START PAGE TEXT
Now, Stevens would like Congress, and by extension, the judiciary to have the direct power to require, state officials, presumably under penalty of law, to enforce federal laws, regulations, and schemes. For a number of reasons, that is not a good idea.
One issue that always comes up in state government finance is that of the unfunded federal mandates. What this means is, that as a condition for, say, receiving federal highway construction funds, states were formerly required to enact and enforce a 55 mile-an-hour speed limit, but were not provided the funds to pay for the extra police manpower to enforce it. There are other examples. The Medicaid provision in the Obamacare law that the Court struck down while upholding the individual mandate as a permissible tax is one. With these unfunded mandates, the state may opt not to participate and forgo the funds, as, I am informed, Montana did with the 55 mph speed limit. If Stevens’ proposal became part of the Constitution, no state could opt out. This would reduce the states to mere administrative units, that is, provinces.
END PAGE TEXT
START SUPPLIED MATERIAL
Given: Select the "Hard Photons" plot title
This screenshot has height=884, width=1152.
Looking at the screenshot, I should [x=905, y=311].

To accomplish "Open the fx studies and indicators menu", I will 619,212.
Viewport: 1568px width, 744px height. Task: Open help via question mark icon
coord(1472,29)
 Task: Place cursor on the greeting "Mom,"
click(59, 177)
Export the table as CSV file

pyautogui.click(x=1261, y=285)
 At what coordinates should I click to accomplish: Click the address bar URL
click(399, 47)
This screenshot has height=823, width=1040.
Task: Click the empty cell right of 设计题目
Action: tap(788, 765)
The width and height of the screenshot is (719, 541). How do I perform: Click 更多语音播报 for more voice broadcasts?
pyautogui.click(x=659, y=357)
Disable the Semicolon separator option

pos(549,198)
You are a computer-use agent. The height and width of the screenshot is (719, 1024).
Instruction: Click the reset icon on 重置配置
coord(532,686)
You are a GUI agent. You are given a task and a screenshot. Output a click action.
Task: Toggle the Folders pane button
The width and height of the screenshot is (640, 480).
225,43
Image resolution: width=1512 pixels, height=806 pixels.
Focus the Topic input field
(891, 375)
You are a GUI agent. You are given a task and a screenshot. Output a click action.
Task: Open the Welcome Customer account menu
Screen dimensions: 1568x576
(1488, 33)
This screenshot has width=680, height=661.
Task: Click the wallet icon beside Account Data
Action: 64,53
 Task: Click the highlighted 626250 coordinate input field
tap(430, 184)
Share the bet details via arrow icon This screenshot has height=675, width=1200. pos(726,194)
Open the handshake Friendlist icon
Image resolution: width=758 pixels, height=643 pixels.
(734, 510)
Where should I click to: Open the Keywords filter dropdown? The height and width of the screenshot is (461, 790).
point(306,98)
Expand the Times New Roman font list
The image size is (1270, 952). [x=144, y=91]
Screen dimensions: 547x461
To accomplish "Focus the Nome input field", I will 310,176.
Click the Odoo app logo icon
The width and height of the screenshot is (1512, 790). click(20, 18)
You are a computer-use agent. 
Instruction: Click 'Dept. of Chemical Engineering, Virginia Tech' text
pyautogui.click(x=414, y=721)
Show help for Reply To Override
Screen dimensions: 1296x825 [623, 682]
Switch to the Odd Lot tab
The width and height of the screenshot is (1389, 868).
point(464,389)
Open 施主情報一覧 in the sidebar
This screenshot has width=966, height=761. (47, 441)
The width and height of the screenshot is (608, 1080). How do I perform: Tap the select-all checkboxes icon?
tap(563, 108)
END SUPPLIED MATERIAL
CHECK YOUR UNDERSTANDING:
[A] Answer these from the text on unfunded federal mandates, keeping each answer to one line:
(i) Whom would Stevens like to have the direct power to require state officials to enforce federal laws?
(ii) Which state, according to the text, opted out of the 55 mph speed limit?
(iii) What would the states be reduced to if Stevens' proposal became part of the Constitution?
[B] Rewrite the paragraph of the text on unfunded federal mandates that begins "One issue that always comes up" in shorter form, keeping its main facts.
[C] Please write the next part of the text on unfunded federal mandates, following on from its final sentence.

ANSWERS BY ITEM:
[A]
(i) Congress and, by extension, the judiciary.
(ii) Montana.
(iii) Mere administrative units, that is, provinces.

[B] Unfunded federal mandates are a recurring issue in state finance. For example, states once had to enact and enforce a 55 mph speed limit to receive federal highway funds, but got no money for the extra police needed to enforce it. The Obamacare Medicaid provision the Court struck down is another example. Under such mandates a state can refuse and forgo the funds, as Montana reportedly did with the speed limit. Stevens' proposal would remove that option and reduce the states to mere administrative units, or provinces.

[C]
Fortunately, such an Amendment has no chance. Recall that, even if Congress could must two-thirds of each House, there is no way that three-fourths of the states would ratify it.
Justice Antonin Scalia wrote for the majority in Printz v United States, that “The Federal Government may neither issue directives requiring the States to address particular problems, nor command the States’ officers, or those of their political subdivisions, to administer or enforce a federal regulatory program. It matters not whether policy making is involved, and no case by case weighing of the burdens or benefits is necessary; such commands are fundamentally incompatible with our constitutional system of dual sovereignty.”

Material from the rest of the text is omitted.